What you have to do: All the data below needs to be retyped exactly as shown.

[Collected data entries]
_ _ _ _

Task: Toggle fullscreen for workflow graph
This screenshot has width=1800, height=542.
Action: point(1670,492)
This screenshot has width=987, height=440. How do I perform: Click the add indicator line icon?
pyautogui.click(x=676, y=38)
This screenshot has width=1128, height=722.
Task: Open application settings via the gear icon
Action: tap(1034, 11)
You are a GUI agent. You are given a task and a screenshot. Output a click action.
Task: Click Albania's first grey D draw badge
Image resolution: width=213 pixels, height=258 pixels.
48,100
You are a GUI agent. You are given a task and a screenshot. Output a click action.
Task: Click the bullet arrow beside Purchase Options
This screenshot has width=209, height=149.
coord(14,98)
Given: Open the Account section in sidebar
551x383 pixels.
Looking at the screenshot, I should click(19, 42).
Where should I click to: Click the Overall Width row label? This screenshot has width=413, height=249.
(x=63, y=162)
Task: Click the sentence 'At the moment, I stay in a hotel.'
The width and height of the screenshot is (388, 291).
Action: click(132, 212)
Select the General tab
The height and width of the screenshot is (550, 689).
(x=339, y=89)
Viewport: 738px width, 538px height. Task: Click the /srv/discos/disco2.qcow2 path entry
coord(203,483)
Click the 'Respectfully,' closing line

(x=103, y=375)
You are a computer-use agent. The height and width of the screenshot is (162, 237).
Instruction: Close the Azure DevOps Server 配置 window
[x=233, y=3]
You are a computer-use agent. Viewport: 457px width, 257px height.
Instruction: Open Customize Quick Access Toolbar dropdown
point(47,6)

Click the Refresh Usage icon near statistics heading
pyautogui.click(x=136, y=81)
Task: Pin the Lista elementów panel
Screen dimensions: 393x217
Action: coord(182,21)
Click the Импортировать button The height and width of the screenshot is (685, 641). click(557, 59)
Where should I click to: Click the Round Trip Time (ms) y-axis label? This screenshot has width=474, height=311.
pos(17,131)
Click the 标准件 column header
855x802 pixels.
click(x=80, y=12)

_ _ _ _

Solution to this exercise:
Task: Toggle fullscreen for workflow graph
This screenshot has width=1800, height=542.
Action: point(1670,492)
This screenshot has width=987, height=440. How do I perform: Click the add indicator line icon?
pyautogui.click(x=676, y=38)
This screenshot has width=1128, height=722.
Task: Open application settings via the gear icon
Action: tap(1034, 11)
You are a GUI agent. You are given a task and a screenshot. Output a click action.
Task: Click Albania's first grey D draw badge
Image resolution: width=213 pixels, height=258 pixels.
48,100
You are a GUI agent. You are given a task and a screenshot. Output a click action.
Task: Click the bullet arrow beside Purchase Options
This screenshot has width=209, height=149.
coord(14,98)
Given: Open the Account section in sidebar
551x383 pixels.
Looking at the screenshot, I should click(19, 42).
Where should I click to: Click the Overall Width row label? This screenshot has width=413, height=249.
(x=63, y=162)
Task: Click the sentence 'At the moment, I stay in a hotel.'
The width and height of the screenshot is (388, 291).
Action: click(132, 212)
Select the General tab
The height and width of the screenshot is (550, 689).
(x=339, y=89)
Viewport: 738px width, 538px height. Task: Click the /srv/discos/disco2.qcow2 path entry
coord(203,483)
Click the 'Respectfully,' closing line

(x=103, y=375)
You are a computer-use agent. The height and width of the screenshot is (162, 237).
Instruction: Close the Azure DevOps Server 配置 window
[x=233, y=3]
You are a computer-use agent. Viewport: 457px width, 257px height.
Instruction: Open Customize Quick Access Toolbar dropdown
point(47,6)

Click the Refresh Usage icon near statistics heading
pyautogui.click(x=136, y=81)
Task: Pin the Lista elementów panel
Screen dimensions: 393x217
Action: coord(182,21)
Click the Импортировать button The height and width of the screenshot is (685, 641). click(557, 59)
Where should I click to: Click the Round Trip Time (ms) y-axis label? This screenshot has width=474, height=311.
pos(17,131)
Click the 标准件 column header
855x802 pixels.
click(x=80, y=12)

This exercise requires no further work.